Too scary for words but Hallelujah! for Stanislav Evgrafovich Petrov!

Just goes to show how much they _really _tell us...

xx


----------



## kyektulu (Jan 18, 2006)

*He sounds like a good man, I must admit I am very relieved he made the decision he did.
It is very disturbing that such enourmous, world changing judgements are made by a single individual.
It shows just how important it is that the right person for the right job is.
*


----------



## Omega (Jan 18, 2006)

But think if we let a computer decide without any human intervention, then the computer would have most probably launched the missiles, as it wouldn't be able to determine what it was seeing was a false alarm.


----------



## littlemissattitude (Jan 22, 2006)

Anybody here ever see _Wargames_?


----------



## Omega (Jan 22, 2006)

littlemissattitude said:
			
		

> Anybody here ever see _Wargames_?



Yes.


----------



## Stalker (Mar 3, 2006)

When I was a young Soviet pioneer (Soviet scout organisation) I often read terrible postfactum news in the Soviet newspapers about mafunctions of computers of American strategic targeting system putting the world on the edge of Nuclear Holocaust and anaylses of the analysts saying that those fooish Americans reied too mush on computers and that migh one day end up with missies starting to bring death to the whole world...
That is an opposite example...


----------



## Lacedaemonian (Mar 3, 2006)

Nothing a game of naughts and crosses wouldn't resolve.


----------



## Lissa (Mar 3, 2006)

Just goes to show us that we do have good and intelligent people in the right place at the right time (sometimes).


----------



## Esioul (Mar 3, 2006)

How do they know this man prevented WWIII? It is kind of scary though to think how close we could have been to WWIII.


----------



## Gope (May 1, 2006)

Einstein was said that the 3th WW will be with rocks and pickets...


----------



## weaveworld (May 1, 2006)

*Einstein also said....

'Peace cannot be kept by force. It can only be achieved by understanding'

Stanislav Evgrafovich Petrov sounds like someone with sense and frankly a conscience.

Great topic Brian

*


----------



## Alia (May 1, 2006)

Lacedaemonian said:
			
		

> Nothing a game of naughts and crosses wouldn't resolve.


You scare me, lace.  



> You know it scares me, just one man to decide whether or not we have war on our hands...
> 
> Too scary for words but Hallelujah! for Stanislav Evgrafovich Petrov!
> 
> Just goes to show how much they _really _tell us...

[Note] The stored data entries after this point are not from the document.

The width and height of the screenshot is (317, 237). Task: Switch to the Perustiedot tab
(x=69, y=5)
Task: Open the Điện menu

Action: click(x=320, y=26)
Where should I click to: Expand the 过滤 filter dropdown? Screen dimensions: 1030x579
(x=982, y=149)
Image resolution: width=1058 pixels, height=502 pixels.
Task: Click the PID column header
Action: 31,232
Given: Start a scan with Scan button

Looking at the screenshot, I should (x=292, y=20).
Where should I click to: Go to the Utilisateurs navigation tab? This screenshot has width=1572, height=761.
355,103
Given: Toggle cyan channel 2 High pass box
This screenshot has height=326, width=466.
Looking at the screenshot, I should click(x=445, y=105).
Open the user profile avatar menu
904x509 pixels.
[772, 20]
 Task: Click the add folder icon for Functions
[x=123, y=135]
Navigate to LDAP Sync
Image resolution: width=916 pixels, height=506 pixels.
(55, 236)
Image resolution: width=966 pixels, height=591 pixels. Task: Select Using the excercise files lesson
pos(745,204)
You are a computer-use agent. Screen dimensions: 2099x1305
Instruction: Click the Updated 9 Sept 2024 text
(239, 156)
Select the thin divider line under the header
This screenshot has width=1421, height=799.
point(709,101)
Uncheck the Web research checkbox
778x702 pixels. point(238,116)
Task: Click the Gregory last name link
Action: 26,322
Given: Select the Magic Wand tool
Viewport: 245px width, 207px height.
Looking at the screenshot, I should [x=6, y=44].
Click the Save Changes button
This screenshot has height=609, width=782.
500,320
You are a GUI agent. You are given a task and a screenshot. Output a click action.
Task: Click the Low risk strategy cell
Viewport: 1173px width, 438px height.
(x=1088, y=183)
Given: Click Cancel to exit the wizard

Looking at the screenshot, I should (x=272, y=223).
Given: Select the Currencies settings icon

I agree with you Adasunshine.


----------



## YOSSARIAN (May 4, 2006)

This scenario happened several times in the U.S. as well.  I don't have the dates and other info at hand, but computer errors caused NORAD to believe that the USSR had launched nuclear attacks within U.S. borders.  At least one of these events nearly caused a retalitory strike.  The others were recognized as erroneous fairly quickly.


----------



## GOLLUM (May 5, 2006)

Lacedaemonian said:
			
		

> Nothing a game of naughts and crosses wouldn't resolve.


HE HE..right on Dr. Falken....


----------



## cornelius (May 5, 2006)

Stanislav Evgrafovich Petrov ... the man did great, but he's not the only one, far from it. it's hard to tell how many times we were on the verge of wwIII, since there are also many false stories . It is good to show that at least one man looked a bit ahead. I hope that similar decisions will be made in future events.


----------



## electricdragon (Aug 23, 2006)

WWIII......with nucluers......stopped by.....Stanislav Evgrafovich Petrov......
Tell me does he have a relative living in Iran with that same position...we may need him again in the near future


----------



## Jaggy Jai (Oct 16, 2006)

Its common working class heroes like the one mentioned that are overlooked by society and subsequently by history.
                    When we think, and learn, about the Cuban missile crisis we are lead astray by the notion that it was down to the US and Kennedy that war was averted......we often neglect men such as Kruschev.....


----------



## SpaceShip (Nov 9, 2006)

Nostradamus gave us many clues as to what would or would not happen in the future - wonder if SEP knew of them, thus keeping his finger off the button!  Wonder if there are other prophesies or predictions by others as to how WWIII will start/continue/end!


----------



## mosaix (Nov 28, 2006)

SpaceShip said:


> Wonder if there are other prophesies or predictions by others as to how WWIII will start/continue/end!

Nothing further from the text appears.